Once seen as the heir to Rafa Nadal’s clay-court throne, it was long thought that the crushed brick of Roland-Garros would be where Thiem would claim the first of many Grand Slams. In the end, it seems almost certain he will finish his career with just one Grand Slam, won in New York. He also made the final of the 2020 Australian Open and at that stage he was assumed to be one of the players that would take over from Roger Federer, Nadal and Novak Djokovic.

However, perhaps the many matches he played during a very successful 2020 took their toll, as by mid-2021 it was apparent he was having serious issues with his right wrist. He reported hearing a crack and had to retire from the 2021 Mallorca Championships. He hoped he might be able to play again that year but the issue did not resolve itself and he announced in August that he would not return to action until 2022.

Unable to play for a long time, when he did eventually return results were poor as he continued to struggle. He dropped out of the top 300 in the world and didn’t win a single match, at any level, for 14 months. Confidence, psychological issues (relating to his injury and decline) and the lingering wrist problem itself all played their part but very gradually Thiem was able to rebuild his career.
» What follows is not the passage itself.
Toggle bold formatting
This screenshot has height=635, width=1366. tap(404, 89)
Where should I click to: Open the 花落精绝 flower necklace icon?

He returned to the top 100 in autumn 2022 but was still a shadow of his former self. He made the final of the 2023 Austrian Open, his home event, but lost in straight sets. However, that was his first final at that level since the ATP Finals in 2020 and there was hope he might be able to progress to at the very least become a regular contender.

It wasn’t to be though, and now the former world number three is hoping he can play in one last Austrian Open this October. He explained why he was calling time on his career, stating that, “There are some reasons behind it: firstly, of course, my wrist. It is not exactly the way it should be and how I want it… (second) my inner feeling: I have been thinking about this decision for a very long time.”

Bowing out on home soil at the Austrian Open would give Thiem a chance to say goodbye to his fans and he will hope he can at least win a match or two. It is unclear how much he will play between now and then but Thiem joins Andy Murray (probably) in retiring this year, both hoping for one last hurrah in front of their own supporters.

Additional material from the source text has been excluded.